上述jstack显示有3个线程与死锁的发生有关,实际上只有"IPC Server handler 106 on 50020"(refreshNameNodeThread
线程)和"Thread-219217170"(bpThread
线程)两个线程对死锁的发生起了作用,形成的闭环等待如下图所示:
图中绿色背景节点为两个线程的启动,红色背景节点为获得锁或等待锁。上述死锁的形成涉及的锁及主要流程如下:
BPOfferService中:
private final Lock mReadLock = mReadWriteLock.readLock();
private final Lock mWriteLock = mReadWriteLock.writeLock();
BlockPoolManager中:
synchronized作用在BlockPoolManager实例上
线程1:refreshNameNodeThread
-> (0, t1)时间内获得BlockPoolManager实例上的synchronized锁,(t1, ∞)时间内等待BPOfferService读锁
线程2:bpThread
-> (0, t1)时间内获得BPOfferService读锁,(t1, ∞)时间内等待BlockPoolManager实例上的synchronized锁
线程1获得锁代码如下:
// BlockPoolManager
private void doRefreshNamenodes(
Map<String, Map<String, InetSocketAddress>> addrMap,
Map<String, Map<String, InetSocketAddress>> lifelineAddrMap)
throws IOException {
// ...
synchronized (this) {
// dosomething
}
}
线程1等锁代码如下:
// BPOfferService
String getBlockPoolId(boolean quiet) {
// ...
readLock();
// ...
}
线程2获得锁代码如下:
// BPOfferService
void verifyAndSetNamespaceInfo(BPServiceActor actor, NamespaceInfo nsInfo)
throws IOException {
writeLock();
// ...
}
线程2等待锁代码如下:
// BlockPoolManager
synchronized void addBlockPool(BPOfferService bpos) {
// dosomething
}
虽然有synchronized、readLock、writeLock参与,由于读锁与写锁之间仍然互斥,上述仍然形成头尾相接的循环等待资源关系,造成死锁。
解决方式
避免死锁的办法就是打破死锁形成的任一必要条件,常见的一种方式为打破环形等待资源的关系,这里列举该方式的两点实现方案:
- 减少锁范围,尽可能只锁必要的资源。如,对于
synchronized method(){}
的方法,确定在该方法没必要锁的资源可以不加锁,改成method(){ synchronized {} }
只锁必要资源。 - 错开两个线程获得锁的时间。在线程1释放锁后,再让第二个线程进入获得锁的逻辑。

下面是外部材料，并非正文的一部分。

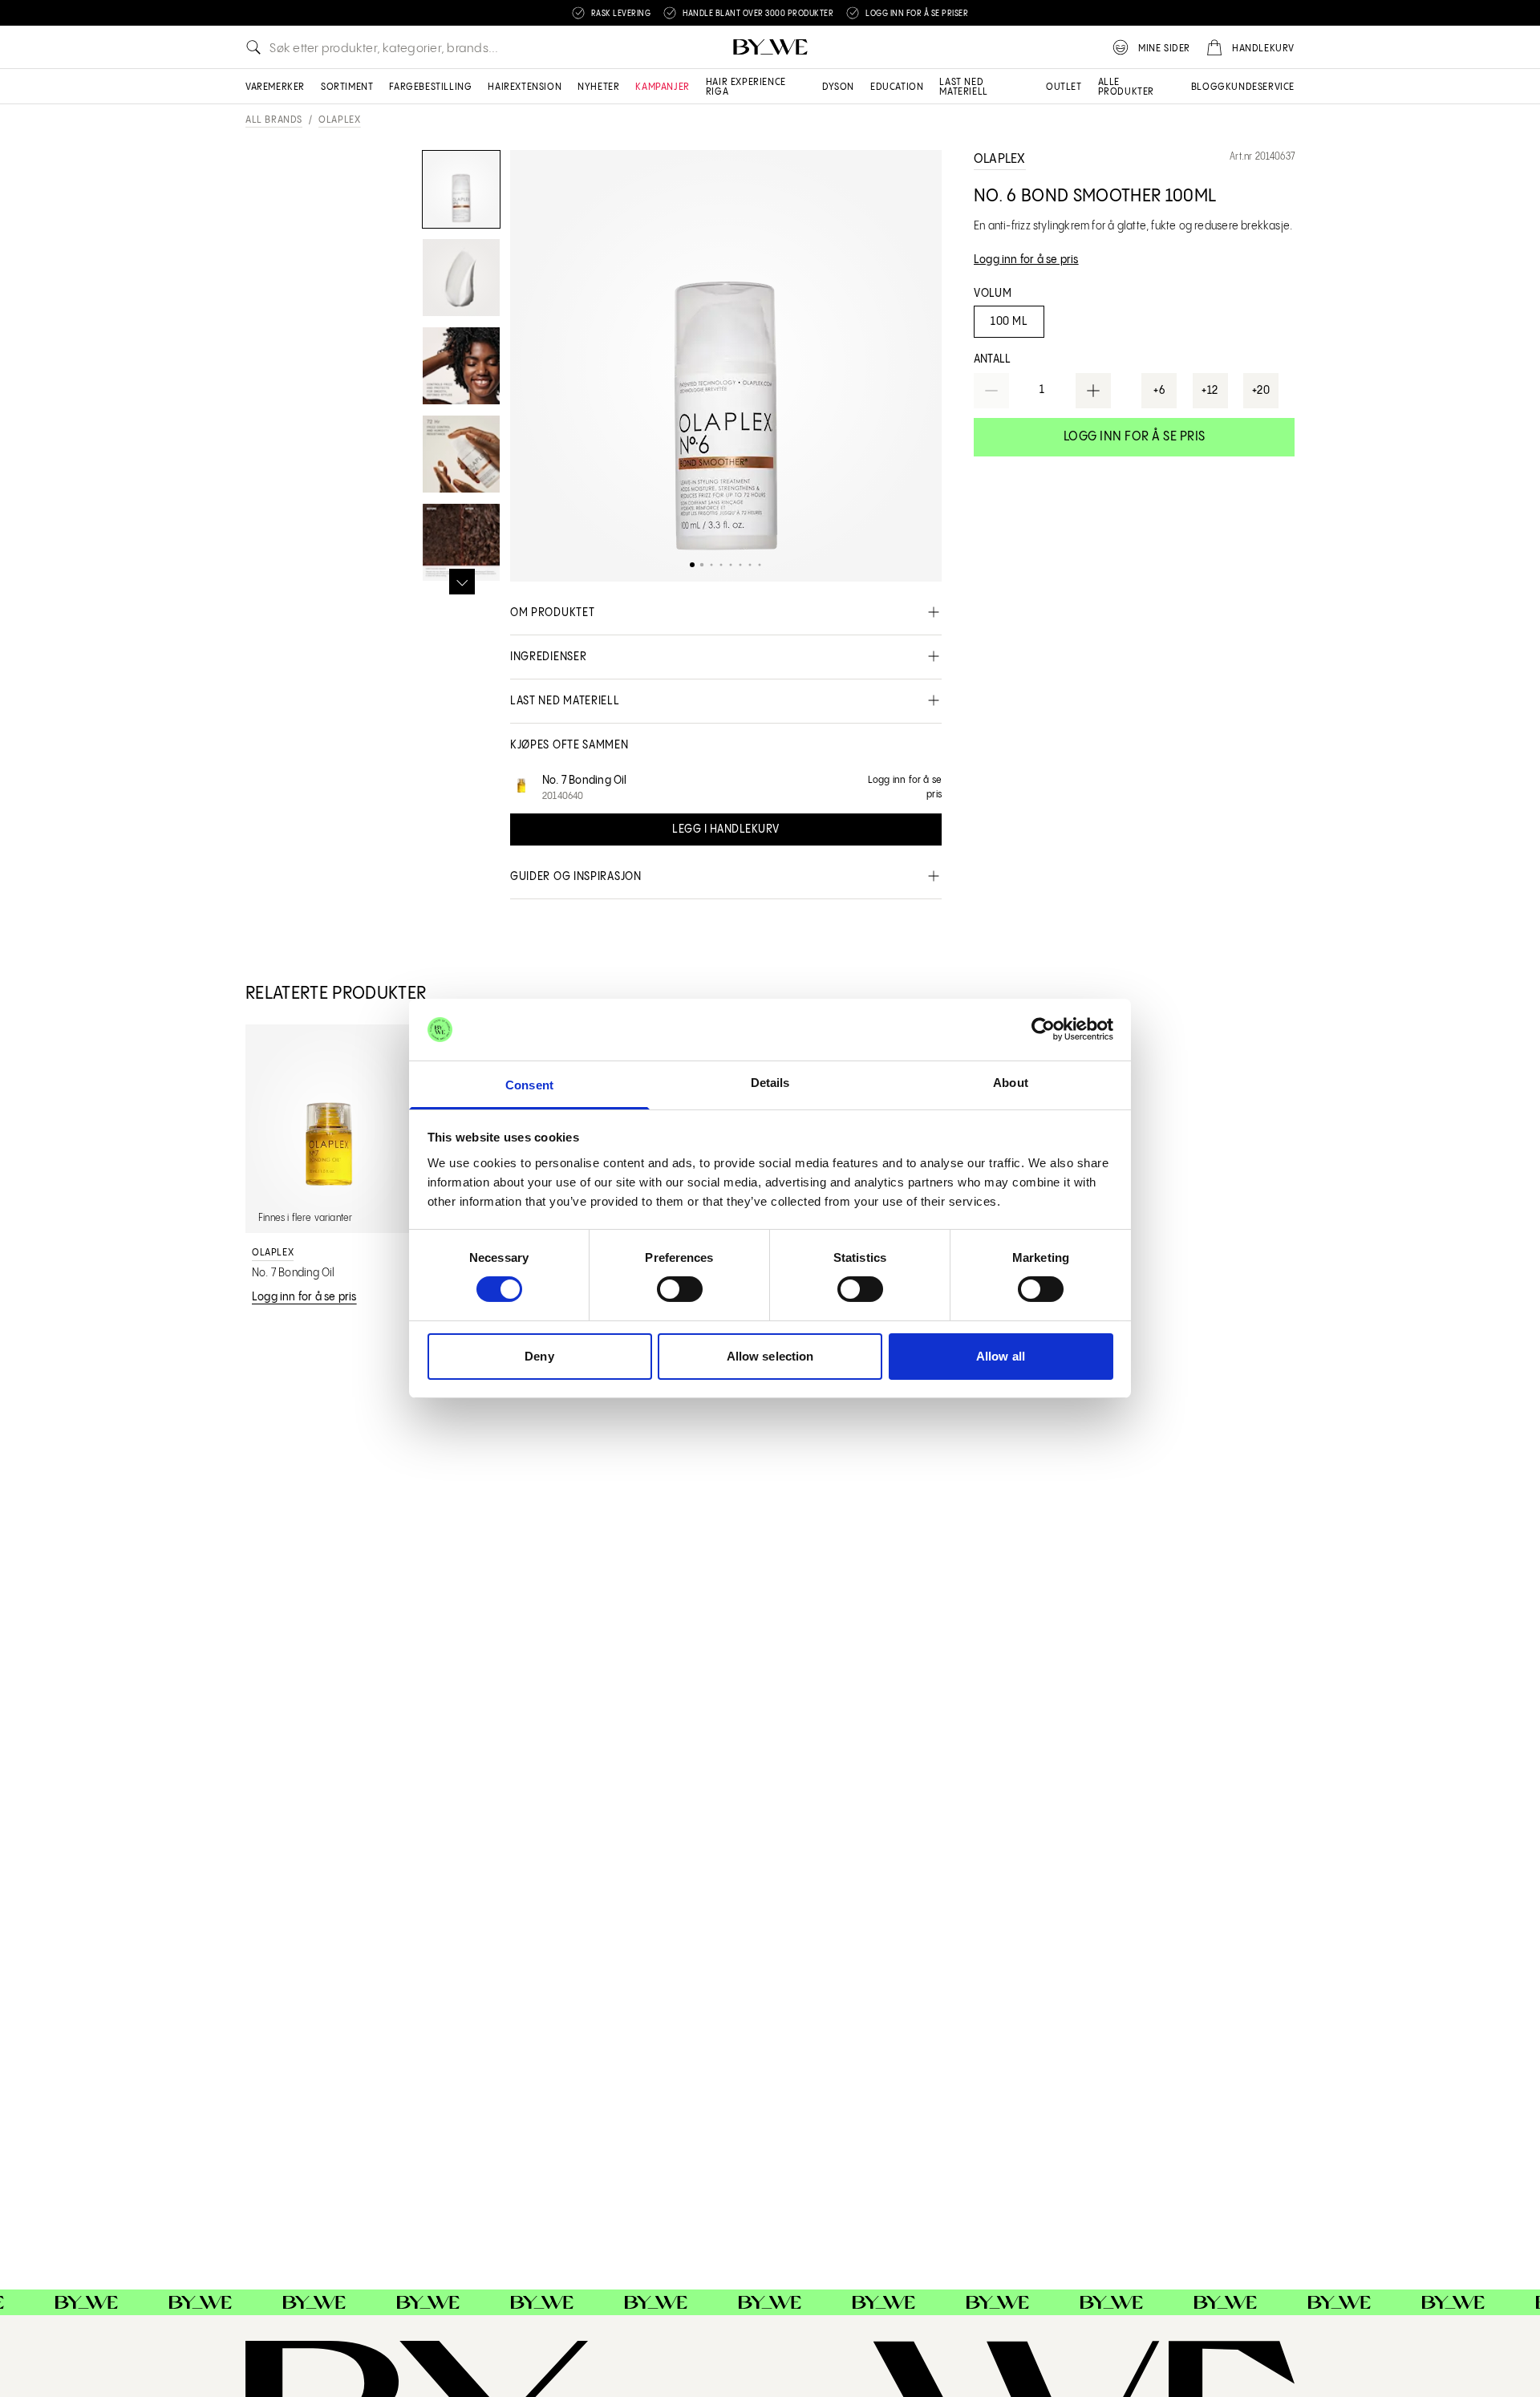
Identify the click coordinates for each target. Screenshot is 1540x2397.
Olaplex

这里将以上述的后者来解决本文的死锁问题。死锁的发生一般概率较低,想通过反复跑测试的办法来复现死锁几乎不可能。想要复现死锁,我们需要控制线程获得锁的时机。即要保证(0, t1)
时间内,线程1和线程2均已获得且只获得了该线程的第一把锁,(t1, ∞)
时间内想要获得各自的第二把锁。我们可以有以下有段来控制线程获得锁发生的时序:
CountDownLatch
CyclicBarrier
Thread.sleep
- …
如CyclicBarrier,它可以实现让一组线程等待至某个状态之后再全部同时执行。在本问题中,某个状态指的就是线程1和线程2各自获得了自己的第一把锁。如下:
// ...
CyclicBarrier barrier = new CyclicBarrier(2);
public void delayWhenHoldLock() {
try {
barrier.await();
} catch (Exception e) {
e.printStackTrace();
}
}
在线程1和线程2获得第二把锁前调用delayWhenHoldLock()
方法即可。当然,使用CyclicBarrier,在有死锁的情况下能完全复现死锁,当没有死锁时,可能会有一个线程一直await()的情况。为了能复现死锁,且修复后又能跑通测试,本文使用Thread.sleep
作为最终测试。为了错开两个线程获得锁的时间,第二个线程(bpThread)的启动被调整到第一个线程释放读锁之后再启动,修复后的流程图如下:
上述改动,在修复前复现死锁,修复后测试跑通。符合预期。这个给出整个调试过程中需要注意的点:
- 在HDFS中,通过启动
MiniDFSCluster
来模拟集群,通过DataNodeFaultInjector
类注入一个仅仅在测试时才生效的故障,对开发者十分友好,要善于利用。 - 在复现死锁时,要注意两个线程等锁的对象分别是对方已持有的。如果只是两个同名的实例,则不会复现死锁。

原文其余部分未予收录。